As a graduate student at Harvard University in the late-1980s, Sauter joined the lab of another famed structural biologist, Don Wiley. In the Wiley lab he worked to apply nuclear magnetic resonance imaging to measure a binding constant the team was interested in. “Wiley gave me the space to become an expert on something that was new to the group,” says Sauter. “At the time, crystallographers did crystallography, but there was an appreciation that we needed to bring in new methods.”
Sauter did a post-doc at the University of San Francisco working on glucocorticoid receptors, but his focus quickly shifted to computation. In the 1990s, Sauter moved to the Stanford Linear Accelerator Center where he took a position as a collaboratory scientist at the Stanford Synchrotron Radiation Lightsource. At that time, the crystallography field was becoming increasingly automated, to the point that the experiments themselves becoming remotely controllable. “Things were coming together so that the whole protein crystallography experiment could be controlled by a piece of software sitting at a single terminal,” says Sauter. “It could all be done through software.”

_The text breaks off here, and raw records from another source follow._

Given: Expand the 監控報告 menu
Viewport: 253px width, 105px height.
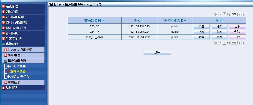Looking at the screenshot, I should coord(12,88).
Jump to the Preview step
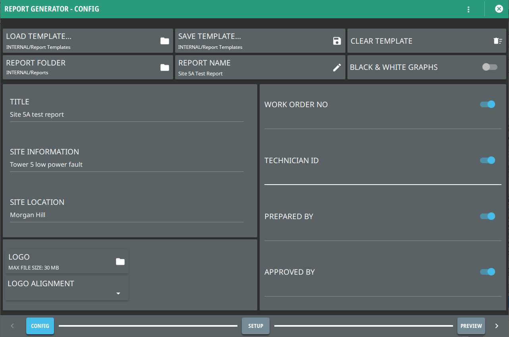 click(471, 326)

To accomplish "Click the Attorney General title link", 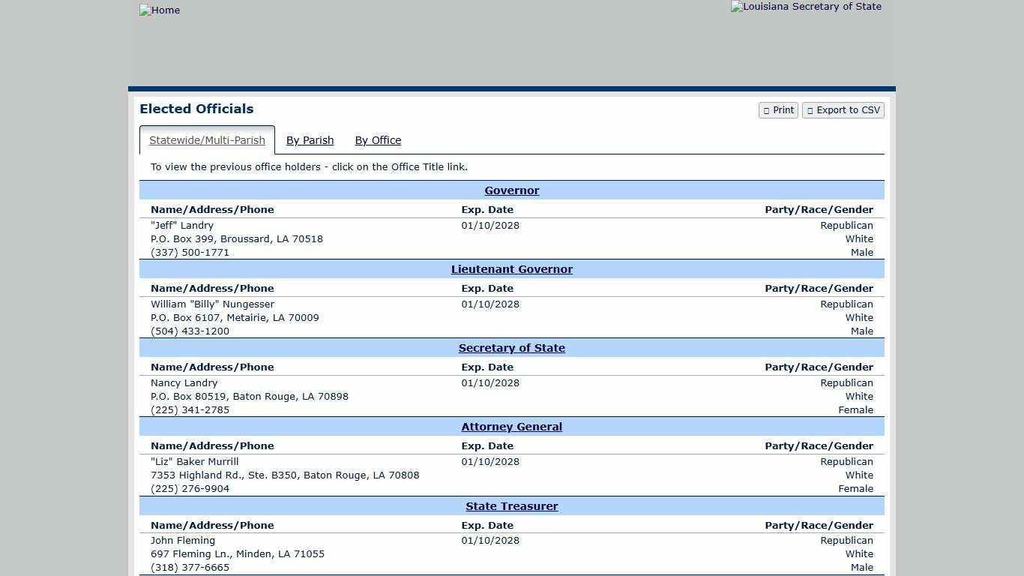I will tap(511, 427).
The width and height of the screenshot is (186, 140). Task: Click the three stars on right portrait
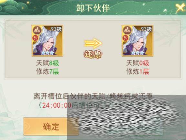click(x=138, y=53)
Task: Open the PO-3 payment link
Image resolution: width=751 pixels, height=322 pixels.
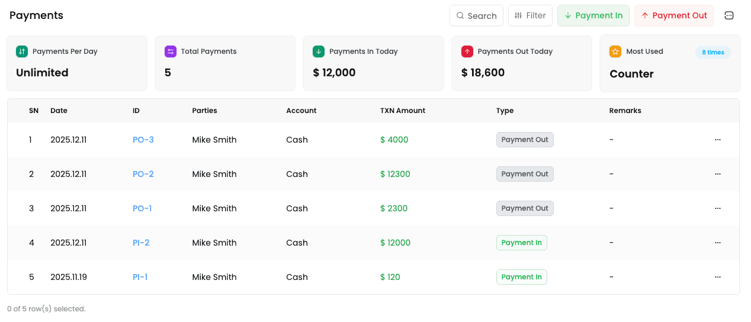Action: click(143, 140)
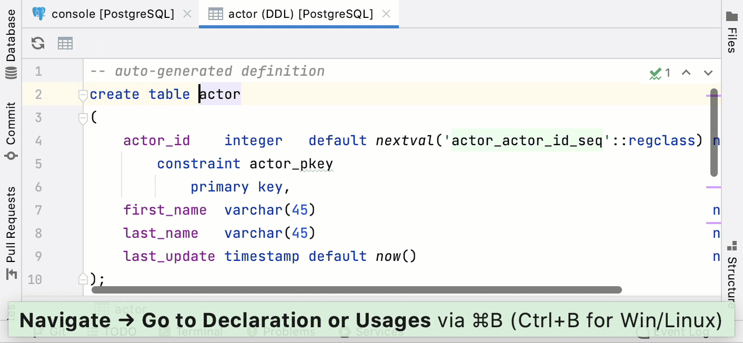Open the Files tool window
The image size is (743, 343).
[x=731, y=32]
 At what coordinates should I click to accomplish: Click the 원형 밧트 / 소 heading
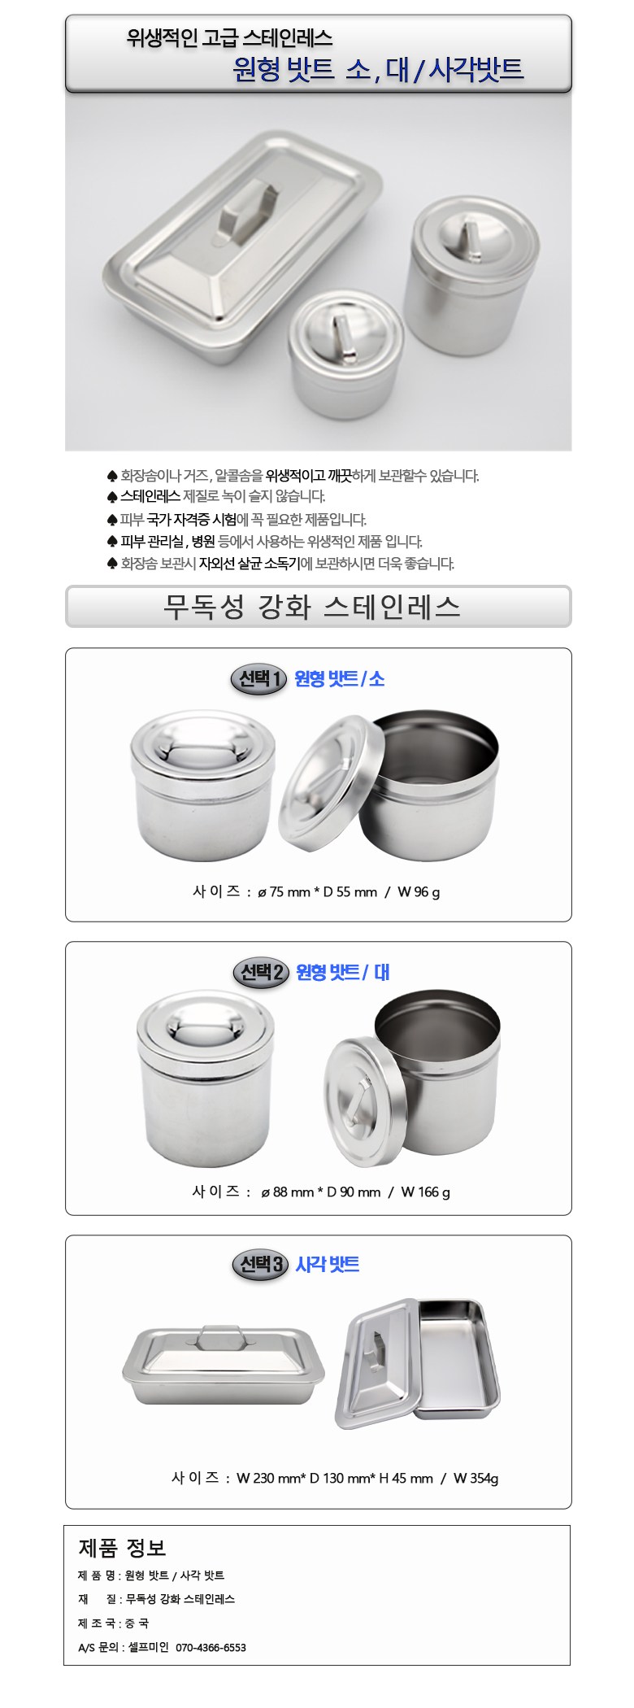pyautogui.click(x=339, y=678)
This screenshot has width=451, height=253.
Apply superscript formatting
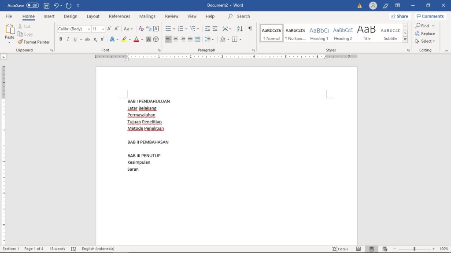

The Stanford team developed BluIce, a user interface to facilitate such remotely controlled experiments. Sauter added code to show the diffraction patterns to the remote user as the data were acquired, and to illustrate the experimental parameters under user control. The BluIce beamline control system is still in use today.
In 2000, Sauter moved to LBL to work on what would become Phenix. But because of his beamline experience, he was pulled into work focused on high-throughput crystallography, and, naturally, more automation. As part of this work, he contributed LABELIT and Spotfinder.

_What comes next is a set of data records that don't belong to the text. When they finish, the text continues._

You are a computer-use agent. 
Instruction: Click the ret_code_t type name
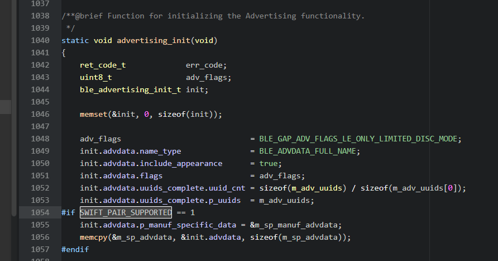coord(103,65)
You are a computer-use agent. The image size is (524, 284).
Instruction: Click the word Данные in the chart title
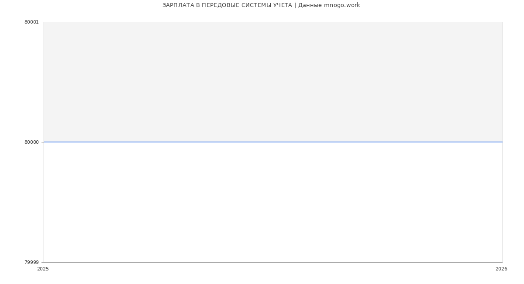click(310, 5)
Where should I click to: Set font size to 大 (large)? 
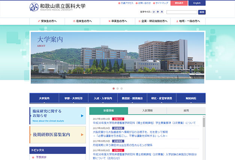point(162,12)

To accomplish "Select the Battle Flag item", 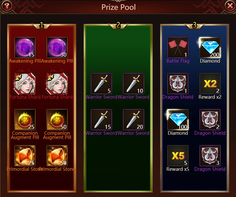I will [178, 48].
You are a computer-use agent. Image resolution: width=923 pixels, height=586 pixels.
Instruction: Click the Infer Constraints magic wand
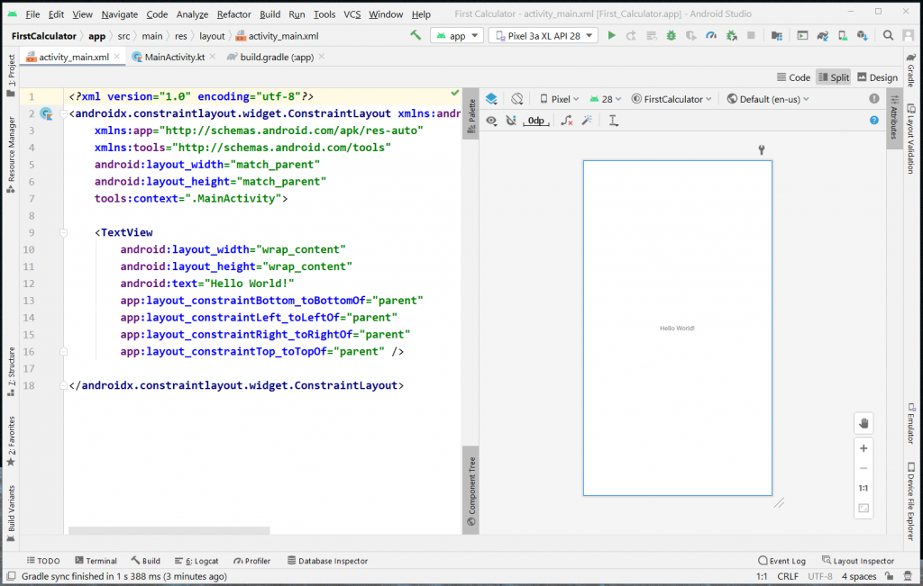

About a decade later, light sources were becoming brighter, detectors were becoming faster, and experiments were becoming more complex and data intensive. Sauter and colleagues recognized the need for new software to interface with these new experimental tools and methods.
With funding from the National Institutes of Health at LBL, and from the the European Union’s BioStruct-X and the Wellcome Trust in the UK, Sauter and colleagues began a four-year effort to develop DIALS. Their first step was to develop a modular system using Python and C++ that would allow modules to be run as needed. They then implemented existing methods, familiar from programs like d*Trek, Mosflm, XDS, and EVAL15, as drop-ins to DIALS. The software is distributed with CCP4 and also available with XIA2.
Left: the LBNL developer team: Iris Young, Nick Sauter, and Aaron Brewster.
Right: Diamond Light Source developers: James Pankhurst, Luis FuentesMontero, Melanie Vollmar, Richard Gildea, David Waterman (from CCP4), Gwyndaf Evans, and Graeme Winter. Not shown: Marcus Gerstel.
The group is currently applying DIALS to support XFEL experiments. These use femtosecond X-ray pulses to avoid radiation damage to samples, and the sample is examined at room temperature. “XFELs allow you to see protein conformations and fluctuations under physiological conditions,” says Sauter. “So this gives you a framework for understanding protein regulation at room temperature.”
The team in collaboration with David Eisenberg at UCLA, is also using XFELs to look at crystals produced inside live cells, including a protein toxin that is produced as a crystal inside a bacterium. “New technologies open up interesting possibilities,” says Sauter. “It’s just another way to do crystallography that will allow us to do things that are important.”
-- Elizabeth Dougherty